Low prevalence of invasive adenocarcinoma and occult cancer on esophageal resection for Barrett’s esophagus with high-grade dysplasia: Evidence for conservative management
Editorial
Low prevalence of invasive adenocarcinoma and occult cancer on esophageal resection for Barrett’s esophagus with high-grade dysplasia: Evidence for conservative management
Deepa T Patil, Thomas P Plesec, John R Goldblum
Department of Anatomic Pathology, Cleveland Clinic, Cleveland, OH
Correspondence to: John R Goldblum, MD, Chairman, Department of Anatomic Pathology, Cleveland Clinic, 9500 Euclid Av, L-25, Cleveland, OH 44195. Tel: 216-444-8238; Fax: 216-445-3707. Email: goldblj@ccf.org.

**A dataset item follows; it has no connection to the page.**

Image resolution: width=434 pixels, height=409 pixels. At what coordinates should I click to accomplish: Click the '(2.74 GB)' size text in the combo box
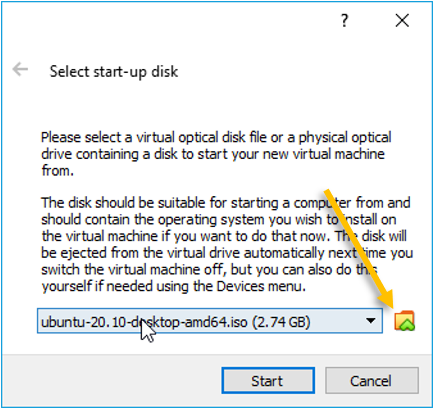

J Gastrointest Oncol 2011; 2: 5-7. DOI: 10.3978/j.issn.2078-6891.2011.003
Due to the variety of therapeutic options that are currently available for patients diagnosed with Barrett’s-related high-grade dysplasia (BE-HGD), the choice of optimal management continues to be a topic of discussion among gastroenterologists, surgeons, oncologists, pathologists, and patients. Per the current American College of Gastroenterology guidelines, HGD is considered a threshold for therapeutic intervention (1). The choice of management ranges from the most conservative approach - continued endoscopic surveillance (2,3) to the most aggressive option - esophagectomy, with endoscopic therapies such as endoscopic mucosal resection (4) and ablation therapy somewhere in the middle (5).

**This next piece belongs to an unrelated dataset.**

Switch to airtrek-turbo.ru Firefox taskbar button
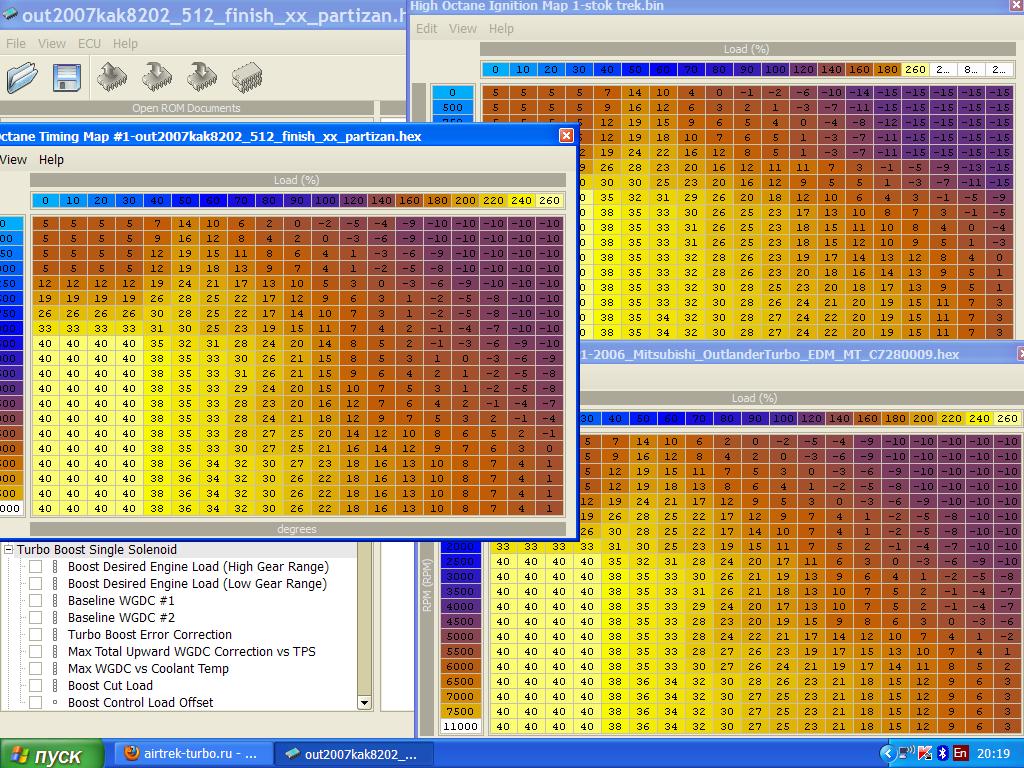The width and height of the screenshot is (1024, 768). (x=188, y=754)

The potential to completely eradicate the diseased segment as well as the fact that 12.7% - 75% (mean- 39.3%) of patients with a pre-operative diagnosis of HGD will harbor adenocarcinoma on esophagea l resection (6) are the most compelling reasons in favor of esophagectomy. Esophagectomy, however, is associated with significant mortality and morbidity, with estimates of mortality ranging from 0% - 2% at high-volume centers to 8%-10% at low volume centers (7). On the contrary, with significant advances in endoscopic techniques, the role of esophagectomy is becoming restricted to patients diagnosed with multifocal dysplasia who have failed endoscopic therapy and patients in whom pre-operative imaging modalities such as endoscopic ultrasound staging (EUS) suggest the presence of at least submucosal disease.

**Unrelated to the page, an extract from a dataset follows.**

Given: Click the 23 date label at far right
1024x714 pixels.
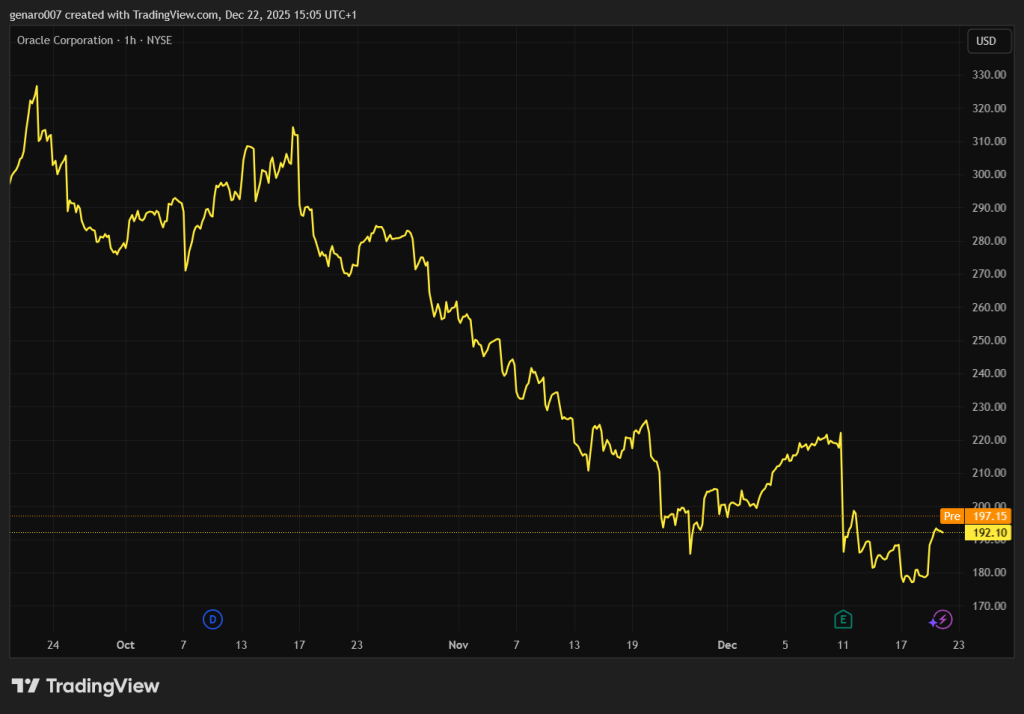Looking at the screenshot, I should pyautogui.click(x=958, y=645).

Compared to that which had been found in earlier studies, where up to 40% of patients with a pre-operative diagnosis of HGD demonstrated adenocarcinoma on resection, Konda et al in a meta-analysis of 23 studies found that only 12.7% cases of HGD showed evidence of underlying invasive adenocarcinoma in esophagectomy specimens (8). In this analysis, invasive adenocarcinoma was defined as tumor invading the submucosa (submucosal adenocarcinoma, SMC) and beyond. This definition was specifically adopted for the study as the risk of lymph node metastasis is much lower with intramucosal adenocarcinoma (IMC, 0%-8%) (9) as compared to submucosal invasion (8%-33%) (10). In the study by Nasr and Schoen (11) published in this edition of the journal, using the same rationale, the authors provide compelling evidence that the rate of invasive adenocarcinoma (IMC and SMC) is 17.6%, much lower than the reported average rate of approximately 40%. In a retrospective analysis of 68 patients undergoing esophagectomy for a pre-operative diagnosis of HGD, they identified 4 cases of IMC and 8 cases of SMC on esophageal resection, with an overall rate of SMC of 11.7%. There was no statistical difference in the average size of tumors in the IMC vs invasive carcinoma categories (0.61 cm vs 1.86 cm). Of the 8 cases of invasive adenocarcinoma, the incidence rate of occult SMC was 4/68 (5.9%). A time-based analysis of two groups (1993-2000 and 2000-2007) showed no difference in the detection rate of adenocarcinoma associated with HGD.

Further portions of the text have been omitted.